High-protein diet

Also Known As: High-protein diet, High Protien diet

A high-protein diet is often recommended by bodybuilders and nutritionists to help efforts to build muscle and lose fat. It should not be confused with low-carb diets such as the Atkins Diet, which are not calorie-controlled and which often contain large amounts of fat.

While adequate protein is required for building skeletal muscle and other tissues, there is ongoing debate regarding the use and necessity of high-protein diets in weight training and bodybuilding.

Protein is described as essential by advocates of the high-protein diet, a large proportion of the bodybuilding community. It is claimed to provide the muscle with amino acids required to repair the damage done by anaerobic exercise. Protein supplements are often consumed after bodybuilding workouts, as they provide a quick and easily consumable protein source.[1] Alternatively, meat, beans, or other high-protein foods are used.

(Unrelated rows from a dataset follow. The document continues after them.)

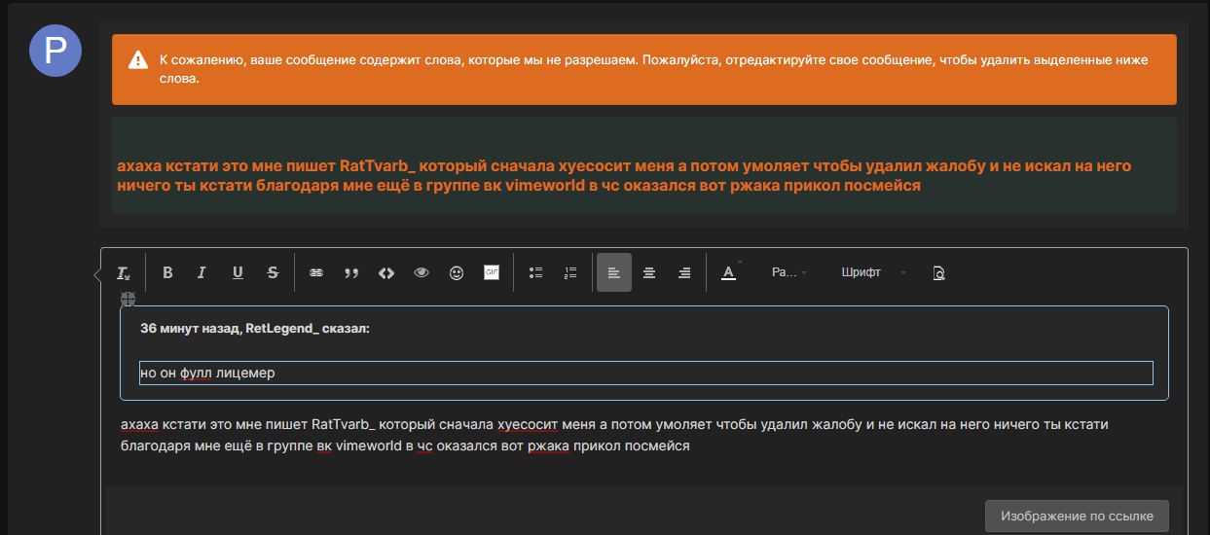Insert a quote block
The height and width of the screenshot is (535, 1210).
[x=351, y=272]
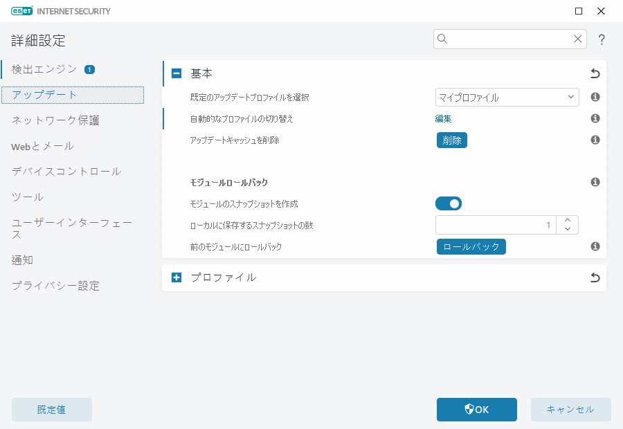The height and width of the screenshot is (429, 623).
Task: Collapse the 基本 section
Action: (177, 73)
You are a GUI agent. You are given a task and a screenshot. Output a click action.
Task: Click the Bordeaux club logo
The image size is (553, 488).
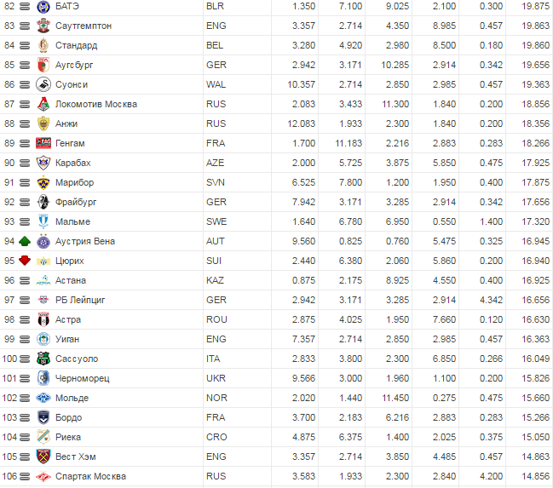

It is worth noting that it is possible to maintain a strict vegan high-protein diet, though due to the lower nutrient density of plant-based foods this requires a larger absolute volume of food compared to a non-vegan diet.[2]

Although some testing shows that the body will absorb and use a greater amount of protein after "bodybuilding" type exercises than under more sedentary circumstances,[3] and some studies on weight training show clinically significant gains in muscle with a very high protein diet when compared to more moderate intake, in some studies increased protein intake fails to translate into functional differences in strength or muscle size.[4] However, consistently consuming less protein than an individual's body requires (estimated as 0.7g/kg/day for a sedentary individual)[5] causes loss of existing lean body mass, even with an excessively caloric diet.[6]